Large multilevel dataset with 48 million rows: How to build data subsets for use in brm

I have a large dataset with about 48 million rows, which I want to use for the prediction of land surface temperature (LST) based on a number of environmental variables using the R package brms. LST was derived from satellite data of 39 multi-year Landsat scenes in my study area of about 2000 km². The environmental predictors include land use class, canopy closure and others, some of which are static while others vary with time. Without considering interactions, I have 12 predictors. For model fitting, I use the index-variable approach. That is, each level of the categorical predictor land use class receives its own intercept.
The data is grouped both in space and time. The grouping in space is reflected in a considerable spatial structure of LST. Therefore, I created a categorical variable “group” that reflects land use clusters such as “field A”, “field B”… or “forest stand A”, “forest stand B” etc. The reasoning behind this is that the groups contain characteristics that are not described by the predictors but likely influence LST (for instance, the farmer of field A plows regularly while the farmer of field B practices no-till agriculture). The grouping in time is due to the repeated measurements of LST (up to 39 Landsat scenes). I therefore assigned an ID to each LST pixel, each of which occurs up to 39 times in the dataset. However, due to clouds, there are many LST pixels with a lower number of repeated observations in time. In general, the data are very unbalanced due to the observational nature of the study.
In order to pass the hierarchical data structure to the brm function, each LST pixel (ID) and each group is given its own intercept. The general formula in brm is:

LST ~ 0 + predictor_1 (land use class) + predictor_2 + … + predictor_n + (0 + pred_1 || group/ID)

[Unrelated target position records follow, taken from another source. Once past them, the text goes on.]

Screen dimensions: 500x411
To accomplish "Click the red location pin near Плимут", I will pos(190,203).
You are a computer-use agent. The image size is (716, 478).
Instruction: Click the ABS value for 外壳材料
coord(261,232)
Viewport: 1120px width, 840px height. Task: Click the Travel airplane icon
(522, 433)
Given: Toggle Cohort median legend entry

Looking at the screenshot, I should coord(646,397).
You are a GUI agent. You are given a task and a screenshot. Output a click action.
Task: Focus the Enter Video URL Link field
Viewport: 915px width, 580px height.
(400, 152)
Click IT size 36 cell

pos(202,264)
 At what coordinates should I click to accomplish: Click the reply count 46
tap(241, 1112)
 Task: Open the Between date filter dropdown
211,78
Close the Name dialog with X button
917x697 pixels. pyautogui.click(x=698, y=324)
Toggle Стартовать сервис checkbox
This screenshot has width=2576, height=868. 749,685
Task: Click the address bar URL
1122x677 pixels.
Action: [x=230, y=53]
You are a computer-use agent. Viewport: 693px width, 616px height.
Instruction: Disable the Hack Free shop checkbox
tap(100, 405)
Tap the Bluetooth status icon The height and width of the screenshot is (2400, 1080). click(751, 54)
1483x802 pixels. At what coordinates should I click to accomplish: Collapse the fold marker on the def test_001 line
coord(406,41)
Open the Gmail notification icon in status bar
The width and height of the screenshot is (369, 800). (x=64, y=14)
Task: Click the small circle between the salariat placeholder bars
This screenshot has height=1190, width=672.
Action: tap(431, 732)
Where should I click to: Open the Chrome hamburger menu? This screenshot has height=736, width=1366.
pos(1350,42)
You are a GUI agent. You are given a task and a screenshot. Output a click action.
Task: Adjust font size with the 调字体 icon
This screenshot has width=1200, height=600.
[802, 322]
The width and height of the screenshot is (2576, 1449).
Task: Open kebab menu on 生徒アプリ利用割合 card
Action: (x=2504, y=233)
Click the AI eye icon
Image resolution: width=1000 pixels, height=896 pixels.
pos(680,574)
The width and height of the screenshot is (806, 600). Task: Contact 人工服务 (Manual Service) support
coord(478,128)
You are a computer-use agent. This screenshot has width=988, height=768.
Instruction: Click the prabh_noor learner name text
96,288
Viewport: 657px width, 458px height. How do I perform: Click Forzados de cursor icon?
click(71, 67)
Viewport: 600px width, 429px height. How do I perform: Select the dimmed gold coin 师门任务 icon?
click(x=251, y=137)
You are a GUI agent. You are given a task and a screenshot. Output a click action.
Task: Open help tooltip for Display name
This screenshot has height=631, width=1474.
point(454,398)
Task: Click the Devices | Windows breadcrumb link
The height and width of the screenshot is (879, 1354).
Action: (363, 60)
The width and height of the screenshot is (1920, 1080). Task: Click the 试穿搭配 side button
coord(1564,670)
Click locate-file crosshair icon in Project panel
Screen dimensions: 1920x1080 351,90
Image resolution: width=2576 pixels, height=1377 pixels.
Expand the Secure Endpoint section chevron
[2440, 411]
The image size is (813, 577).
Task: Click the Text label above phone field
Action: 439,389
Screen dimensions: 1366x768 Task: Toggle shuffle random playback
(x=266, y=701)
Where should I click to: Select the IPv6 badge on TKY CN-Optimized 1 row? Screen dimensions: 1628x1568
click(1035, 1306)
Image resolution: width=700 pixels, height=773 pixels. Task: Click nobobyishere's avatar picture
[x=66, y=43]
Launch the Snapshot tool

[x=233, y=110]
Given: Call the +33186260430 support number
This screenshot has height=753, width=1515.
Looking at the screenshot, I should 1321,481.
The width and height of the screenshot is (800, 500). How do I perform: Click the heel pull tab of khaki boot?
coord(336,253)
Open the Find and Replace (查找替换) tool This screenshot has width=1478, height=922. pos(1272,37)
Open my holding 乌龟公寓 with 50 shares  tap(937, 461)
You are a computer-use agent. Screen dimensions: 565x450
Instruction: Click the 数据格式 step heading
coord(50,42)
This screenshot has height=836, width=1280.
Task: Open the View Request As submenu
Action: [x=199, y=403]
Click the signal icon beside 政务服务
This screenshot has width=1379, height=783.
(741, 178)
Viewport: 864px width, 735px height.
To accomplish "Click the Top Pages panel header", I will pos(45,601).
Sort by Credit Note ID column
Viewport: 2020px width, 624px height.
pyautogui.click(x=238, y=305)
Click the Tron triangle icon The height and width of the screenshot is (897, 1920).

I use group/ID because the IDs are clumped within the groups.

Because the entire dataset is too big for brm, I have to build data subsets. So far I selected a subset with 1 ID per group, which already gives reasonable results. Other options would be to use simple random sampling of the whole dataset or stratified random sampling with the groups as strata. In each case, I could create many subsets and use brm_multiple to average the results.

Does anybody have experience with data sampling prior to the use of brm (sampling design, sample size and alike) and can give me some tips or references? Is there an option of data sampling in the model fitting procedure which I have overlooked so far?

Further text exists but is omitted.